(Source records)
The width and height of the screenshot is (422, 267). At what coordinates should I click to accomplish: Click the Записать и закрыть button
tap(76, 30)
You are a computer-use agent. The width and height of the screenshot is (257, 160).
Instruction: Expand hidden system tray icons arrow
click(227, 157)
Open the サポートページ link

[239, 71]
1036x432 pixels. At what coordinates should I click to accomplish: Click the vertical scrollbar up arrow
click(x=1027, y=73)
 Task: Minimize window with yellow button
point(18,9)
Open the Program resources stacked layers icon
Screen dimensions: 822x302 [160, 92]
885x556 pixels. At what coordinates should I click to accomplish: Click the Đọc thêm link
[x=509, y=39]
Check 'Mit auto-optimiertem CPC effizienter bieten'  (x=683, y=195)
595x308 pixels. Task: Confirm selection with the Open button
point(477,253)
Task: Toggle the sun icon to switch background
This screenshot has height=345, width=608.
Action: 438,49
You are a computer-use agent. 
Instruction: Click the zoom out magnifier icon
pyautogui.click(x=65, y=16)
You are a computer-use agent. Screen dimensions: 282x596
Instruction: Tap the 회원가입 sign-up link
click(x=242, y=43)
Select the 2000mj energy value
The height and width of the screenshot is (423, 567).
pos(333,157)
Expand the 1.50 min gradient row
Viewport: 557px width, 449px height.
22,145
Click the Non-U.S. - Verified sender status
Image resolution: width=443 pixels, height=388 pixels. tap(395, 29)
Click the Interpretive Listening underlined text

* * *

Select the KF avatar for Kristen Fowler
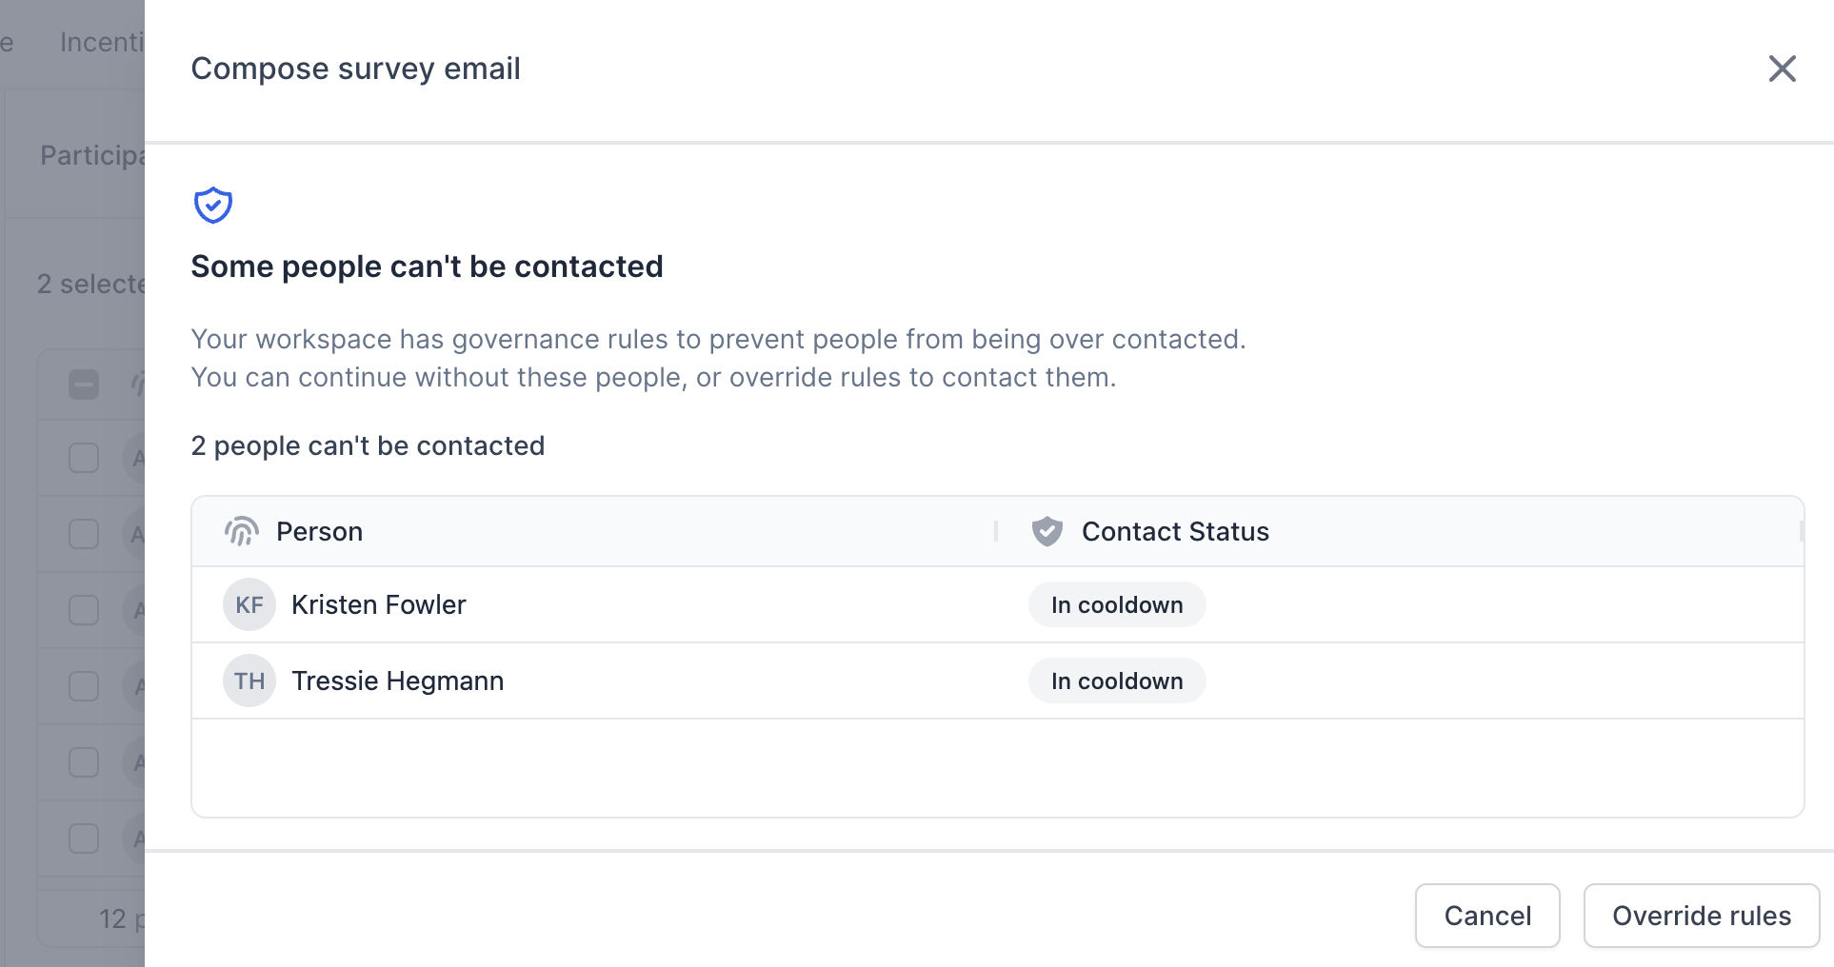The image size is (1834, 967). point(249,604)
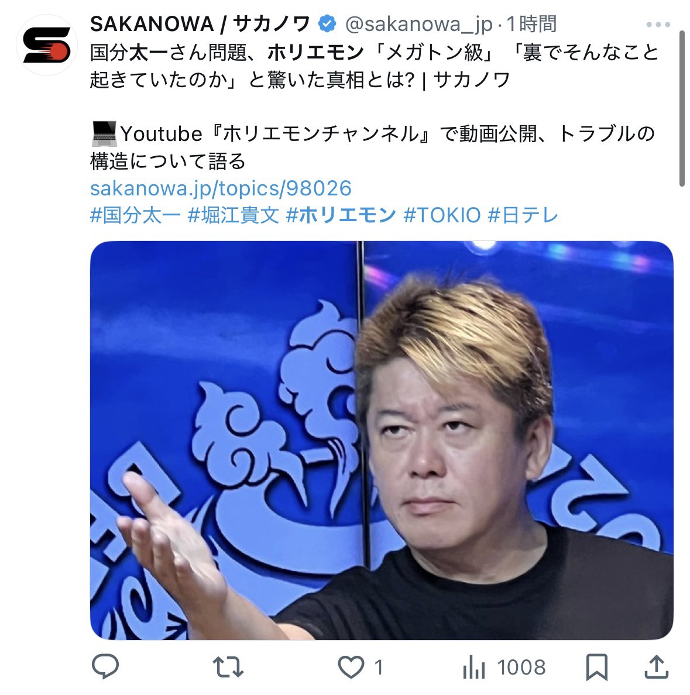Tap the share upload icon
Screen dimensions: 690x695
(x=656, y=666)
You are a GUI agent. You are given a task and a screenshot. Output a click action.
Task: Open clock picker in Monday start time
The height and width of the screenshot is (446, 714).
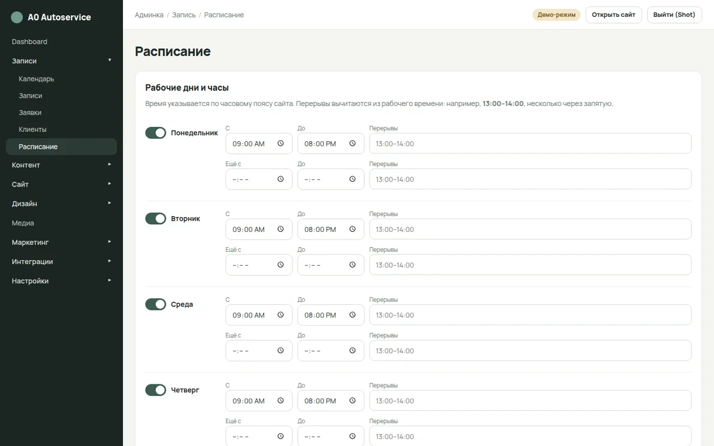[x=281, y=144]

• EXERCISE:
Would you print, exactly as written, every line above from the one holding "Click the Non-U.S. - Verified sender status" through the one holding "Click the Interpretive", with both included and no other lines?

• TASK RESPONSE:
Click the Non-U.S. - Verified sender status
Image resolution: width=443 pixels, height=388 pixels. tap(395, 29)
Click the Interpretive Listening underlined text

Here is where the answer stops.